Since then, I have been asked the same two questions repeatedly by clients who wish to know what this means for them.  Those questions are:

  1. Does this preliminary injunction apply only to plaintiffs located in the Fifth Circuit (Texas, Louisiana, and Mississippi) or does it apply to plaintiffs regardless of where they are located in the country?
  2. If I join FPC (one of the plaintiffs in the case) now, will I be afforded the same protection as those that were members at the commencement of the litigation?

Apparently the plaintiffs had been fielding the same questions, because they filed a Motion for Clarification asking the court to specifically lay out the scope of those protected by the preliminary injunction.

Over the objection of the ATF, the court granted the motion and issued an order containing the requested clarification (see below for the full order).

The salient points are:

  1.  This is not a ‘nationwide injunction‘ as that term is used in the legal sense (not the geographic one), meaning it does not bind the federal government in its relations with nonparties.
  2. However, they made it clear that it does protect those “customers and members whose interests Plaintiffs Maxim Defense and Firearms Policy Coalition (‘FPC’) have represented since day one of this litigation,” regardless of where they are located.

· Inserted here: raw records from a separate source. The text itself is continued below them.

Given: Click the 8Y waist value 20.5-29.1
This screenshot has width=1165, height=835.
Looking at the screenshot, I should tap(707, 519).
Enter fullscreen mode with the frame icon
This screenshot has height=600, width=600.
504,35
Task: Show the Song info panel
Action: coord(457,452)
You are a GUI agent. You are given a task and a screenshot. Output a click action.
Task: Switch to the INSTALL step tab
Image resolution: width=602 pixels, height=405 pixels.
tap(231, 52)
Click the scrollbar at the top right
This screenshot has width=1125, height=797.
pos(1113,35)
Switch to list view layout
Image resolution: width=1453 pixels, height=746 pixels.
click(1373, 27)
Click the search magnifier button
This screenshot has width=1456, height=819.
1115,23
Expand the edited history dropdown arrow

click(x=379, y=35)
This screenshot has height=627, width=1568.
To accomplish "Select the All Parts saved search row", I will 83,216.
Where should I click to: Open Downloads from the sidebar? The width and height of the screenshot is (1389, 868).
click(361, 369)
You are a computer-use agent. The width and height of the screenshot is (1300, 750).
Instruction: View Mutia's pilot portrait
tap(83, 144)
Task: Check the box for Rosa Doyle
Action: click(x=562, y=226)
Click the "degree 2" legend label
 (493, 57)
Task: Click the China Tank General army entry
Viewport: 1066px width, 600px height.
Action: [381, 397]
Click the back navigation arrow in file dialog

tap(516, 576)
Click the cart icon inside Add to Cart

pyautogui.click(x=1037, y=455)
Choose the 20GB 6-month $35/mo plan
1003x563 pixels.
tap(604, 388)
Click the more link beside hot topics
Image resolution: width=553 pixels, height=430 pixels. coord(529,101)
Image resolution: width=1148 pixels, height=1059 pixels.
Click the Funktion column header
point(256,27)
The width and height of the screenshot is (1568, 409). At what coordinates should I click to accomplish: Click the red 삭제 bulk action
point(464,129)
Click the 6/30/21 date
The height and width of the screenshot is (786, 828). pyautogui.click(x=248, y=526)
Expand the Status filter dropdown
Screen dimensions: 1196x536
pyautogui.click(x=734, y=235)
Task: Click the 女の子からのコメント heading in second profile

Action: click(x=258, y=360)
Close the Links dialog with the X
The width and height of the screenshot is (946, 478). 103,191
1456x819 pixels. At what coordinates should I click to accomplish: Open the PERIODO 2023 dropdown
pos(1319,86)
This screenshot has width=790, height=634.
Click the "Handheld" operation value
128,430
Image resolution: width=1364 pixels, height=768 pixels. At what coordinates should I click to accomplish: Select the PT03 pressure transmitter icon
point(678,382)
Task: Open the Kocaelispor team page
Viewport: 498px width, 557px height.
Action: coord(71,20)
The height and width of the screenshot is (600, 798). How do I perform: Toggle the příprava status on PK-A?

Notice the part that I bolded above.  This means that, anyone who can document the fact that they were a member of FPC at the time to the commencement of the suit are protected.  Those who joined afterwards are not.

Those who are customers of Maxim Defense are similarly protected as to the items they purchased from Maxim Defense.  Whether the injunction can be read to include other  arm-brace equipped items those persons might possess was not a question answered by the court.  Out of an abundance of caution, and lacking further clarification from the court, I would advise my clients to assume those items are not protected.

So back to the question at hand.  What does that mean for those who are still not protected in this case?  As I said in my earlier article, while this is a potentially promising step, it is only one of many victories that will have to occur if the rule is to have a chance of being overturned.  In the meantime, you still need to comply in some fashion before the May 31st deadline.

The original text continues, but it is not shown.